Being self-employed is fundamentally different than being an employee. The distinction between work time and personal time blurs. If a problem arises with the business, it's your problem, and it won't go away merely because you've closed the doors for the day.
Decisions you make regarding the business will have a direct and immediate impact on your personal life. For example, if you're in retail and decide to remain open evenings, it's your time that's affected. You're likely to be on call 24 hours a day in the event an emergency arises relating to your business.
The impact is even greater if your business involves working out of your home. You may experience conflicts over the use of space for business or personal purposes. The distinction between your personal life and business life becomes blurred. Even when you're at home, you're also physically at work. On the upside, there's no commute and you can eat cheaper at home
If you have a family, it's important to measure the impact opening a new business will have on them. It's best to discuss this as soon as you seriously start to consider the idea. Both you and your family must be willing to put up with the changes in your lives that owning a business will bring. Some people experience emotional and physical strain from being on their own and working the hours it takes to succeed.
These aspects of day-to-day living will be seriously affected by your decision to open your own business:
Certainty and source of income. One of the biggest differences between being self-employed and being an employee is the source of your income. Employees can generally expect to receive a paycheck at fixed intervals and for a known amount. (Those working on commission or receiving tips have less certainty regarding the amount.)
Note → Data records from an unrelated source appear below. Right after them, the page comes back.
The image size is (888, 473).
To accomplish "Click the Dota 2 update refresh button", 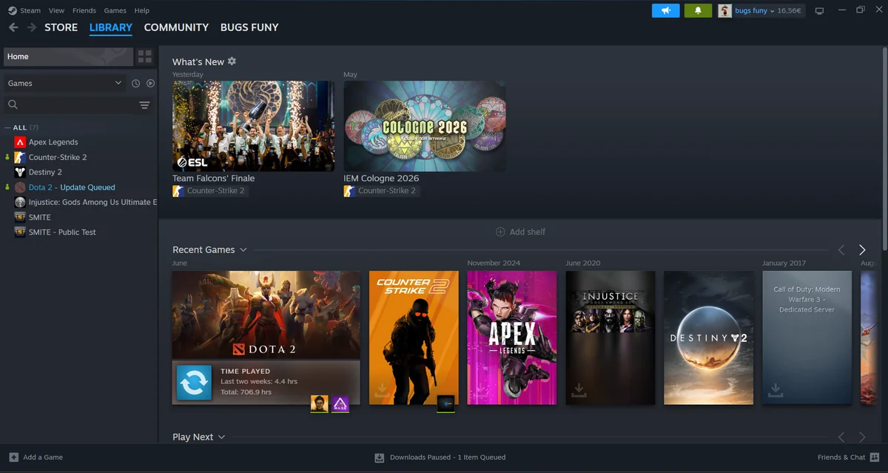I will click(x=194, y=383).
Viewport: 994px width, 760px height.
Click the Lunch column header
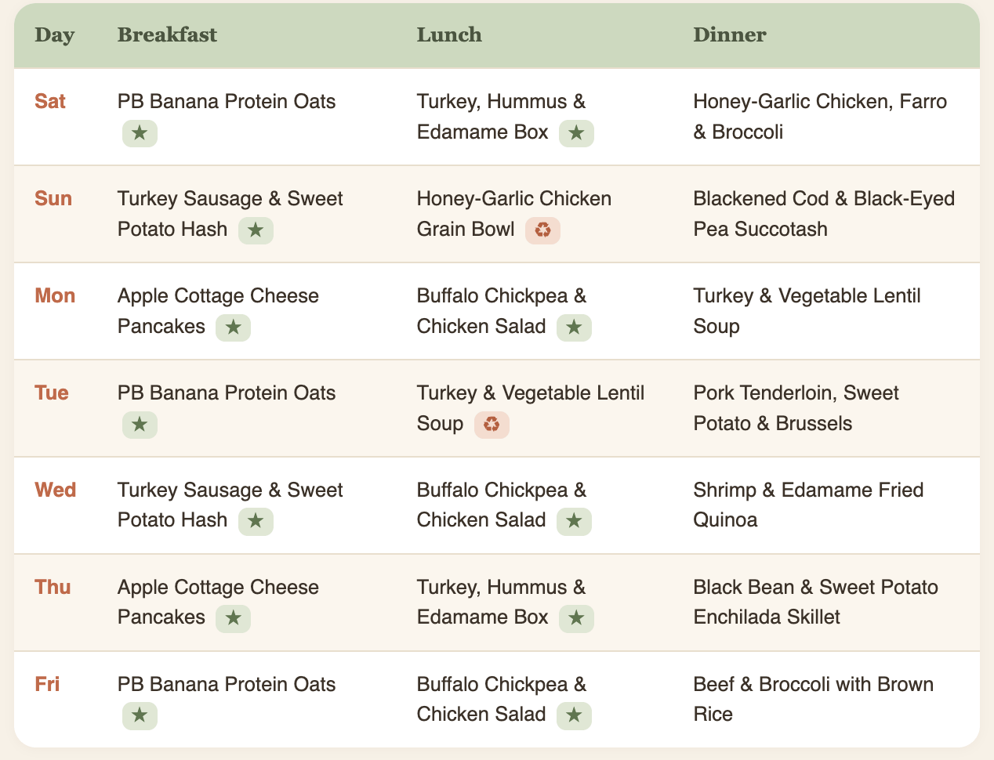pos(449,34)
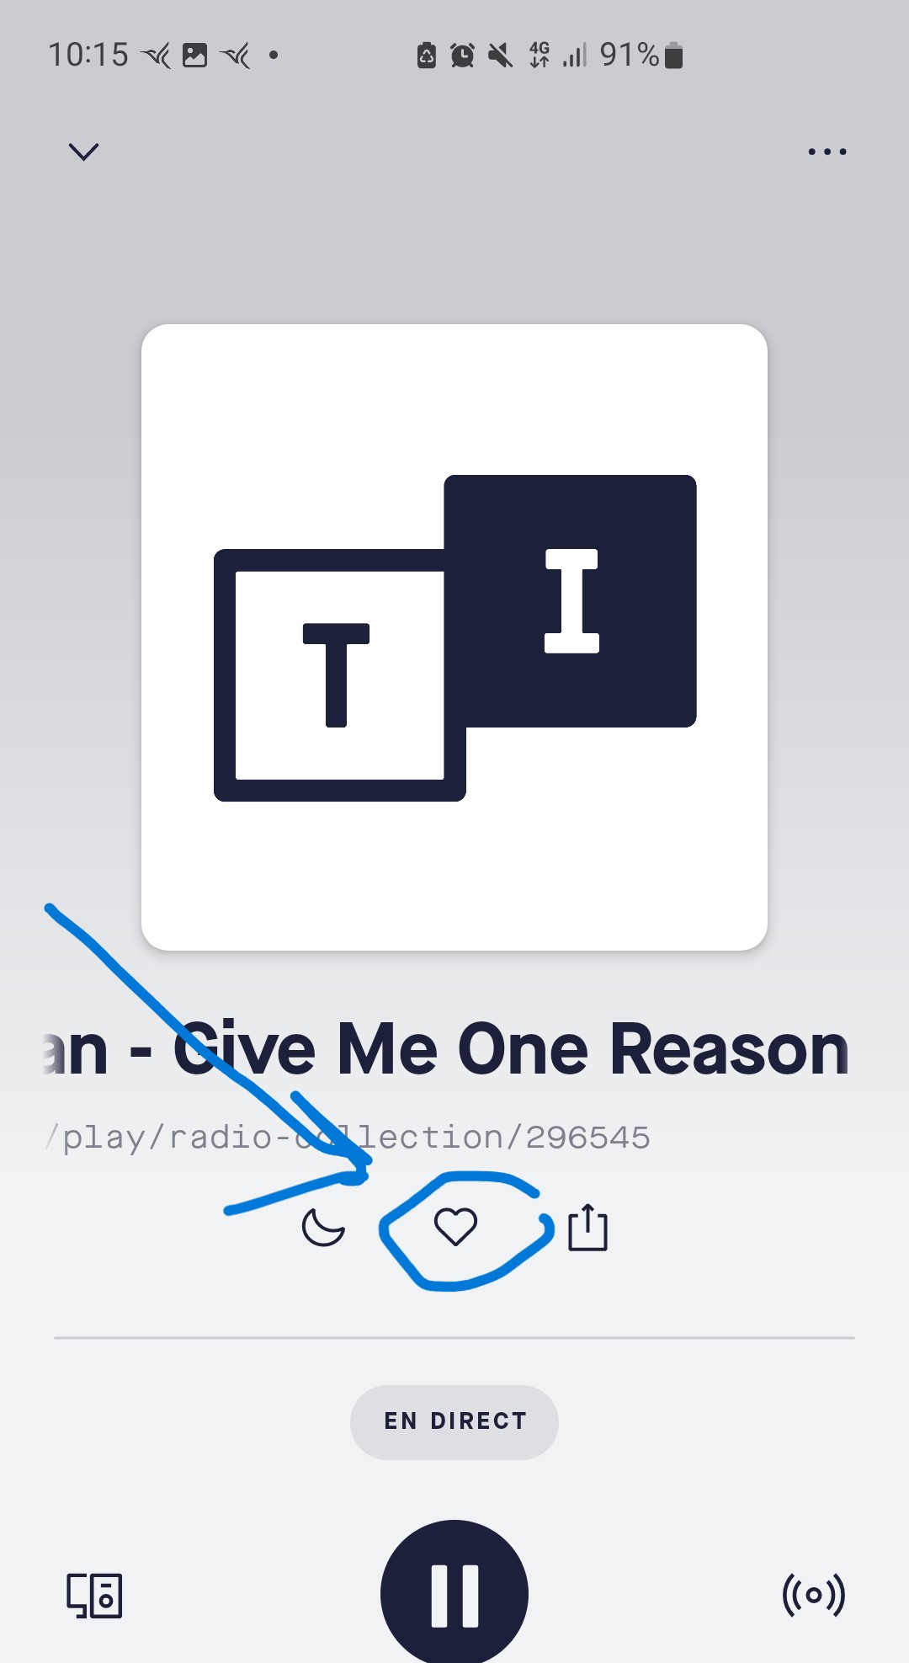The height and width of the screenshot is (1663, 909).
Task: Tap the TI station artwork
Action: [455, 637]
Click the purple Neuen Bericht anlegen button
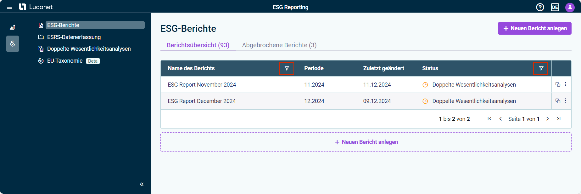This screenshot has width=581, height=194. click(x=534, y=28)
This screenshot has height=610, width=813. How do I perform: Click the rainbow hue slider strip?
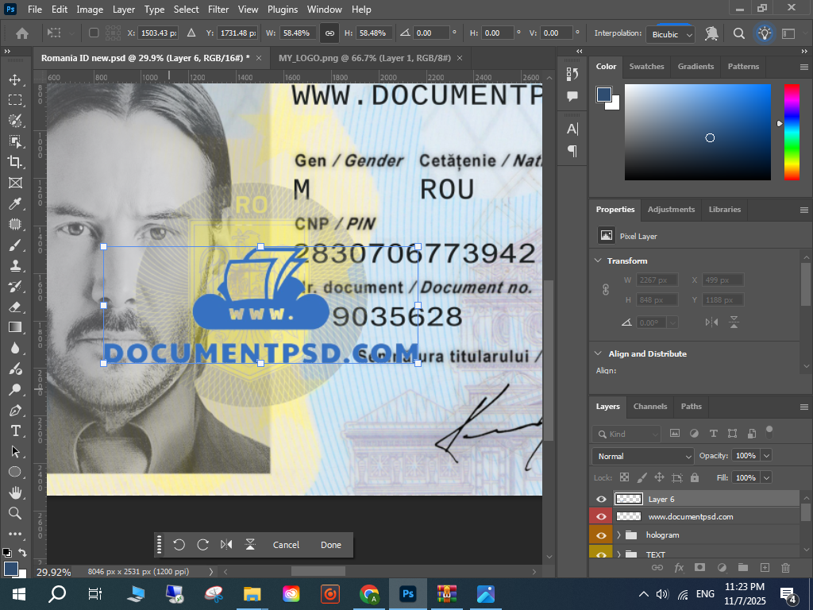coord(792,131)
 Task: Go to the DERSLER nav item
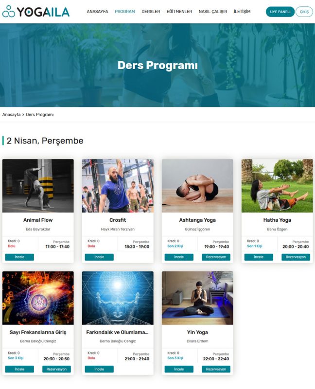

As the owner of a new small business, you'll be paid only when and if the business generates enough money. Even successful businesses rarely generate a profit in the beginning stages of operation. You'll have to be prepared for the period during which your expenses will exceed any income derived from the new business.
Health insurance. Although employees are being called upon to pay an increasingly larger share of health insurance costs, it's even tougher for a small business owner. There is no employer to pick up a portion of the premium cost. There's no pool of employees that would allow you to negotiate a more favorable rate than you can get on an individual policy. On the other hand, you may be able to join an association of other small businesses so you can take advantage of cheaper group insurance rates.
For those covered under employer-provided health care plans who leave to start a business, there's the option of continuing coverage through the former employer's plan under the COBRA law. However, you're responsible for the full cost of premiums: The former employer generally won't be contributing anything for you. Also, you're entitled to continued coverage for a limited period of time: as little as 18 months or as long as 36 months, depending on the circumstances. You might be able to get better coverage for the same cost elsewhere. If your spouse has insurance through an employer plan, consider coverage through that plan.
Retirement savings. Retirement savings are a little different than health insurance. If you don't have health insurance and experience a catastrophic injury or disease, you may be wiped out. The impact of failing to save for your retirement can be even more damaging, but people tend to minimize the risk because "retirement is such a long way off."
It's no surprise the saving rate is higher among employees than small business owners. Employer-sponsored plans provide a convenient and painless way to set aside a portion of each paycheck. A small business owner has to make a conscious decision to save, outside the framework of a plan administered by someone else. That decision often can be deferred or forgotten when you feel the cash coming in has to be put right back into the business.